Notes on i80386 string assembly routines.		Author: Kees J. Bot
								2 Jan 1994

Remarks.
    All routines set up proper stack frames, so that stack traces can be
    derived from core dumps.  String routines are often the ones that
    get the bad pointer.

    Flags are often not right in boundary cases (zero string length) on
    repeated string scanning or comparing instructions.  This has been
    handled in sometimes nonobvious ways.

    Only the eax, edx, and ecx registers are not preserved, all other
    registers are.  This is what GCC expects.  (ACK sees ebx as scratch
    too.)  The direction byte is assumed to be wrong, and left clear on
    exit.

Assumptions.
    The average string is short, so short strings should not suffer from
    smart tricks to copy, compare, or search large strings fast.  This
    means that the routines are fast on average, but not optimal for
    long strings.

    It doesn't pay to use word or longword operations on strings, the
    setup time hurts the average case.

    Memory blocks are probably large and on word or longword boundaries.

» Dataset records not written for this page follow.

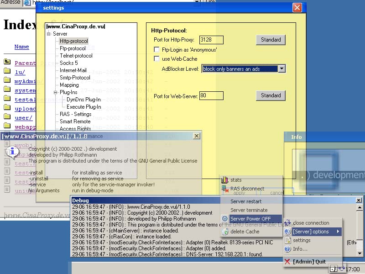Click the Debug window scroll down arrow

point(359,253)
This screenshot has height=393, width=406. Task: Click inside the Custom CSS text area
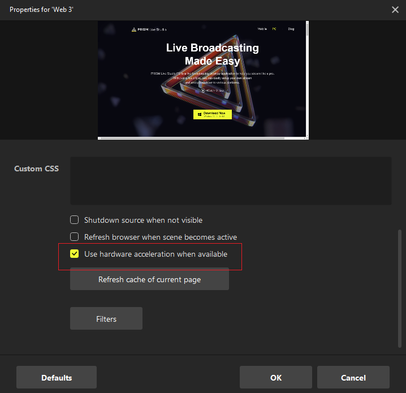(x=231, y=181)
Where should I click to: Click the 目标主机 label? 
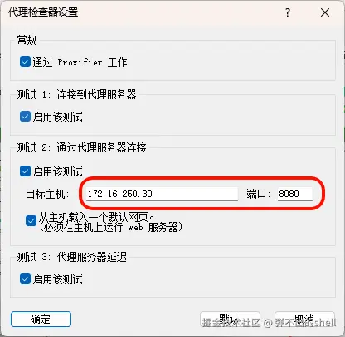pyautogui.click(x=47, y=194)

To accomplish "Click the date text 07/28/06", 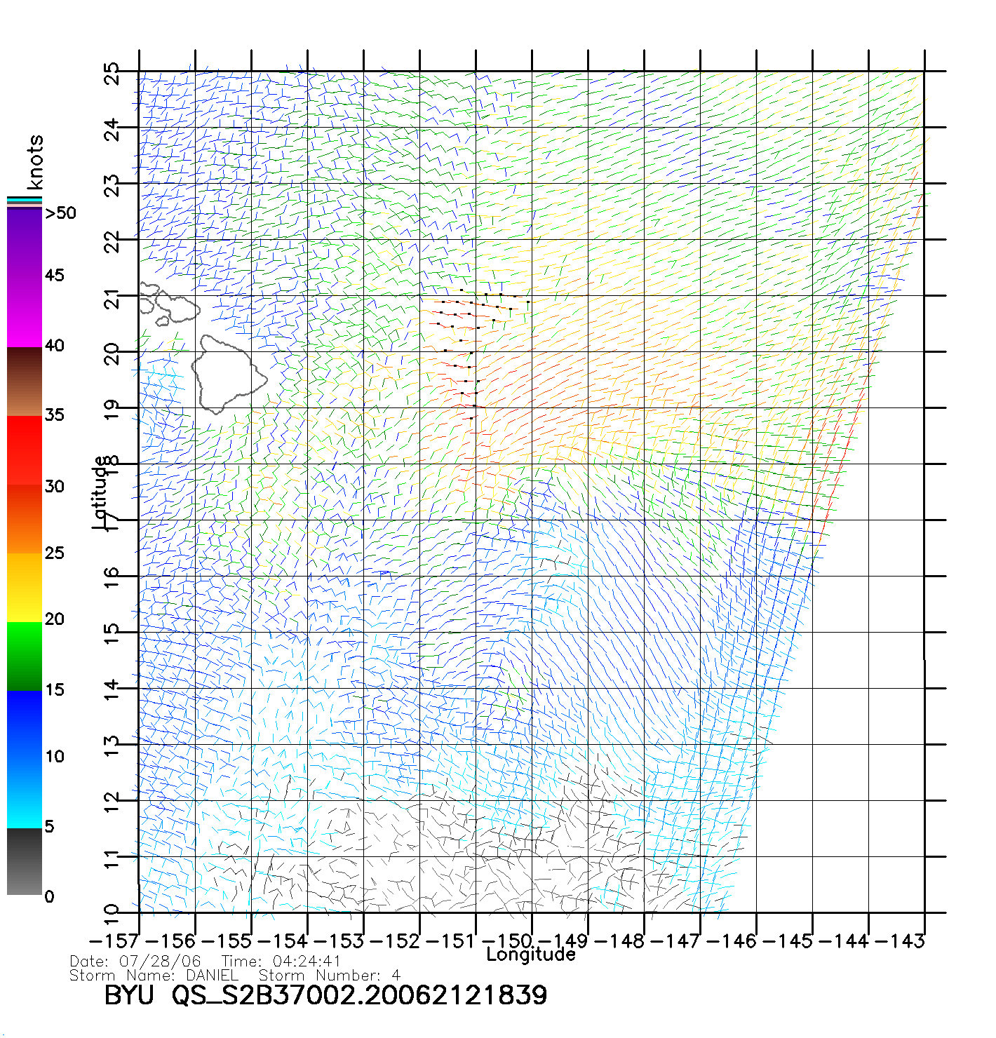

    No unaligned word moves are done.  Again the setup time may hurt the
    average case.  Furthermore, the author likes to enable the alignment
    check on a 486.

String routines.
    They have been implemented using byte string instructions.  The
    length of a string it usually determined first, followed by the
    actual operation.

Strcmp.
    This is the only string routine that uses a loop, and not
    instructions with a repeat prefix.  Problem is that we don't know
    how long the string is.  Scanning for the end costs if the strings
    are unequal in the first few bytes.

Strchr.
    The character we look for is often not there, or at some distance
    from the start.  The string is scanned twice, for the terminating
    zero and the character searched, in chunks of increasing length.

Memory routines.
    Memmove, memcpy, and memset use word or longword instructions if the
    address(es) are at word or longword boundaries.  No tricks to get
    alignment after doing a few bytes.  No unaligned operations.